Even now, as violence engulfs the country, and spills over the borders into other European nations, French newspapers are headlining their articles on the issue "Crisis in the suburbs." Memo to France: This is no longer the suburb's crisis; this is the entire nation's crisis.

The suburbs have been defined in recent years by the racial, economic and religious strife rampant there. These problems don't exactly sit neatly under the banner of liberté, égalité, fraternité (liberty, equality, brotherhood) that France envisions flying over its country.

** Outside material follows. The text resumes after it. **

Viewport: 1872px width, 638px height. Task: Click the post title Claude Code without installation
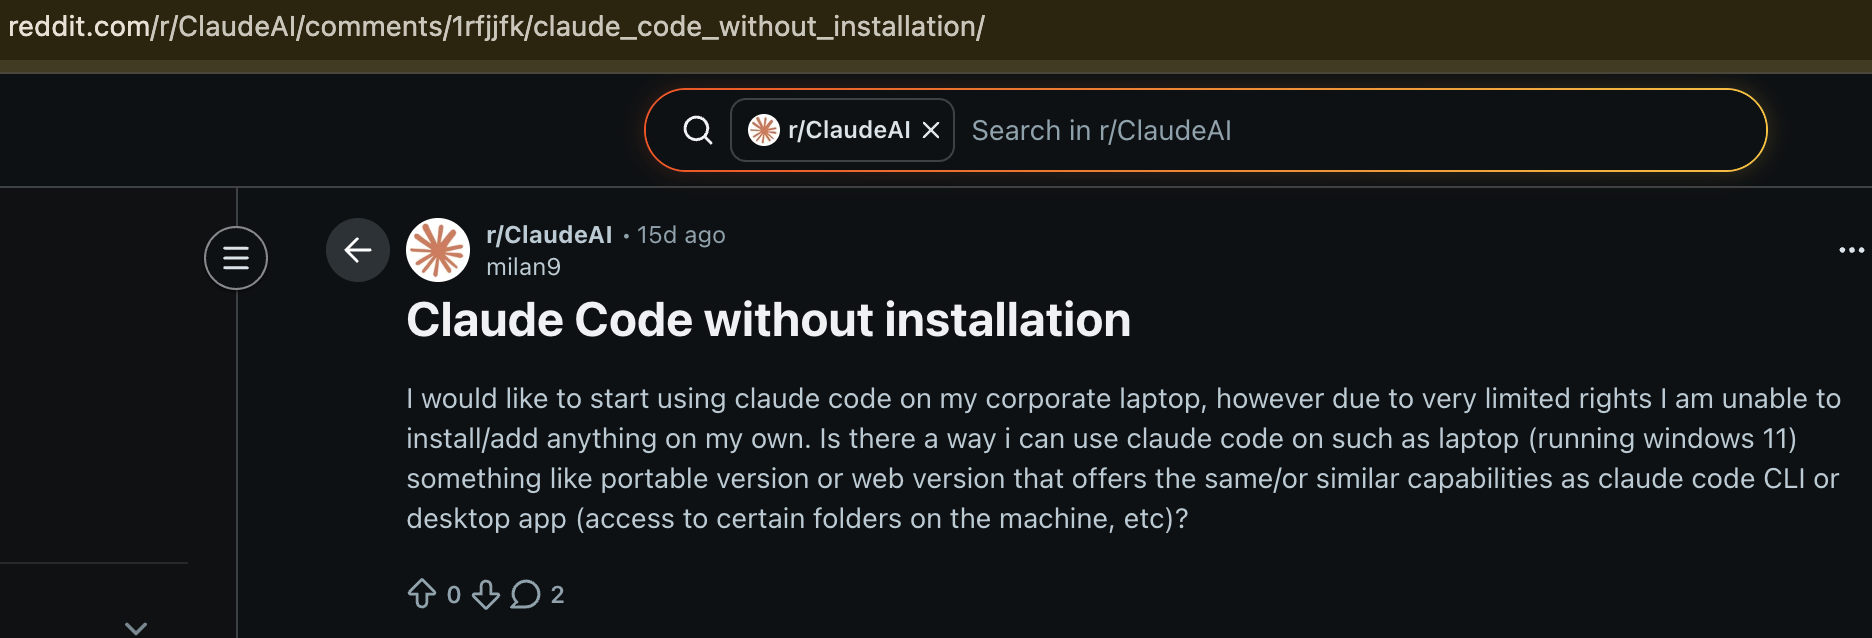pos(768,320)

These riots are partially a result of the fact that the suburbs of Paris are viewed as a separate world from Paris proper. The low-income housing, poverty and general unrest often associated with inner cities are consigned in Paris to its troubled suburbs. These densely populated, low-income neighborhoods are the heart of Paris' North African and Muslim immigrant communities.

The North African and Arab residents of suburban communities feel disenfranchised from the rest of French population. This is certainly not a shock in light of the fact that a political candidate advocating forced return for all "nonwhite" immigrants received 17 percent of the popular vote in the first round of presidential elections in 2002.

The disenfranchisement is economic as well; unemployment hovers around 30 percent in the suburbs, compared with 10 percent nationally. In certain suburban areas, it soars as high as 40 percent.

Mainstream French society has rejected the possibility that those living in these impoverished conditions have much to do with the rest of society, or that French society itself has contributed to the malaise in these areas.

On a visit to the suburbs in the middle of October, before the riots began, Interior Minister Nicolas Sarkozy referred to the residents who caused trouble there as "rabble" that needed to be washed out. Language like this draws a clear divide between those who live in the suburbs - the poor, the immigrants - and the rest of the French populace.

Even President Jacques Chirac has regretfully acknowledged "the incapacity of French society to fully accept" the African and Arab youths of the suburbs. This is a societal problem, but it is one that plays itself out on the level of the individual: Rejection occurs on a person-to-person basis.

It's easy to look on in horror as riots seize France, to blame the French for a problem that is their own. But the truth is, this problem isn't uniquely France's. It's time for a look at our own lives. Whom do we reject? Whom do we alienate?

We only make France's crisis more tragic when we refuse to apply its lessons to ourselves. Let's remember that we are not isolated. Today is a day for each of us to build bridges.